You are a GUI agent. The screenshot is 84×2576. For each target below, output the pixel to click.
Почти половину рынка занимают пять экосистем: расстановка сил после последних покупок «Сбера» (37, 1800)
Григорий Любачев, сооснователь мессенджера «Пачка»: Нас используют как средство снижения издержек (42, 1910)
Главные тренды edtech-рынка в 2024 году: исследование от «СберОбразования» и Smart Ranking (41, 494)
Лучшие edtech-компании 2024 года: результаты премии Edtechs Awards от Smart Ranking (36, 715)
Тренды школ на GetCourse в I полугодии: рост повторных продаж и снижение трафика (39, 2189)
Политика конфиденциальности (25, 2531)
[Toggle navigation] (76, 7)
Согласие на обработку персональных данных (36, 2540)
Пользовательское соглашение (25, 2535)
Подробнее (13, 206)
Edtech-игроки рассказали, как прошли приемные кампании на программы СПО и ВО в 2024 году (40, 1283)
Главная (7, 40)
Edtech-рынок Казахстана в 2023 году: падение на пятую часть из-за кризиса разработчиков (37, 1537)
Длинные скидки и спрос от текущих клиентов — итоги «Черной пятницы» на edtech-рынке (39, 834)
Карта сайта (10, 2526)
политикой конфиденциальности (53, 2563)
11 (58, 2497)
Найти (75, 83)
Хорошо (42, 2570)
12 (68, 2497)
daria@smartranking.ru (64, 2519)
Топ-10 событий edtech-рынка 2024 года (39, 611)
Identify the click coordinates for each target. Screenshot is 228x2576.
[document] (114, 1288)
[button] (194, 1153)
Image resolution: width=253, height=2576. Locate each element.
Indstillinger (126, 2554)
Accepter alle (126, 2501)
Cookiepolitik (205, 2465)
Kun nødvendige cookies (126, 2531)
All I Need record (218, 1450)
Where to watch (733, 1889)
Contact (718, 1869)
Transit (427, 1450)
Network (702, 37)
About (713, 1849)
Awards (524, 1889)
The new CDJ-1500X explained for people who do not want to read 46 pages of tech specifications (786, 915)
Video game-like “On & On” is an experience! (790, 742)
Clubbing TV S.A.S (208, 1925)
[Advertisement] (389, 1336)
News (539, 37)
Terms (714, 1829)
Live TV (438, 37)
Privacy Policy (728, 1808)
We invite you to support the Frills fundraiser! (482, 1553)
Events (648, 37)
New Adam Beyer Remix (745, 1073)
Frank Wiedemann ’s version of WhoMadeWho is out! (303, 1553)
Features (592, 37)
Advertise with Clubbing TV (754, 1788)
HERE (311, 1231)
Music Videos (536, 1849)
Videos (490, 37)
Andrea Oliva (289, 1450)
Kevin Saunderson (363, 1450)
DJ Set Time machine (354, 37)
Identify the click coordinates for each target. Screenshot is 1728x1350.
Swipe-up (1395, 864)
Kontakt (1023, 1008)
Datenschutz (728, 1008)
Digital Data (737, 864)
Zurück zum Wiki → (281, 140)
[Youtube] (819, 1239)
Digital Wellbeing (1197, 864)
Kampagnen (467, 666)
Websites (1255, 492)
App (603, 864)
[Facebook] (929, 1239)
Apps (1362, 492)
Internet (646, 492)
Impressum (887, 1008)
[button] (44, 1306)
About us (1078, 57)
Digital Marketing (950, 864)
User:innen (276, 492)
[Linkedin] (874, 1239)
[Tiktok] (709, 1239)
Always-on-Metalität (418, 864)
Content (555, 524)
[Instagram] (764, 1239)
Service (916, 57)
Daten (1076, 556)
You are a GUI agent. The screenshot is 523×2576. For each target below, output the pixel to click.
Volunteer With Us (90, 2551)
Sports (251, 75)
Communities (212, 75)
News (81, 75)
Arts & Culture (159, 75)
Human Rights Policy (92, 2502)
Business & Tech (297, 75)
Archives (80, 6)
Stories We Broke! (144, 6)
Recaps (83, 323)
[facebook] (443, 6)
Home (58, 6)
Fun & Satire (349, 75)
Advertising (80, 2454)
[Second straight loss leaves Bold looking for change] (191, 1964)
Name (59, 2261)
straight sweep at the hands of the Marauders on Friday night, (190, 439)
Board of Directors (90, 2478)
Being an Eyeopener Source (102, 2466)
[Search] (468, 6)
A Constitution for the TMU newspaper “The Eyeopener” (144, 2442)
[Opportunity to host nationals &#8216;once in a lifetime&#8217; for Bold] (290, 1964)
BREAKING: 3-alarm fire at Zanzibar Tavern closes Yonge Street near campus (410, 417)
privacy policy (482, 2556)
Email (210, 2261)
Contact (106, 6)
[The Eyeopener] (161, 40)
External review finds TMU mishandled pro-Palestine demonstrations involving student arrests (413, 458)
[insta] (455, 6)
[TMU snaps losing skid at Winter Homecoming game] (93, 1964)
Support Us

= GOAL OF THE EXERCISE =
Which lines above run from the one containing "Политика конфиденциальности (25, 2531)" to the one containing "Главная (7, 40)"? Give them again exactly, both ends included.

= OUTPUT FOR THIS TASK =
Политика конфиденциальности (25, 2531)
[Toggle navigation] (76, 7)
Согласие на обработку персональных данных (36, 2540)
Пользовательское соглашение (25, 2535)
Подробнее (13, 206)
Edtech-игроки рассказали, как прошли приемные кампании на программы СПО и ВО в 2024 году (40, 1283)
Главная (7, 40)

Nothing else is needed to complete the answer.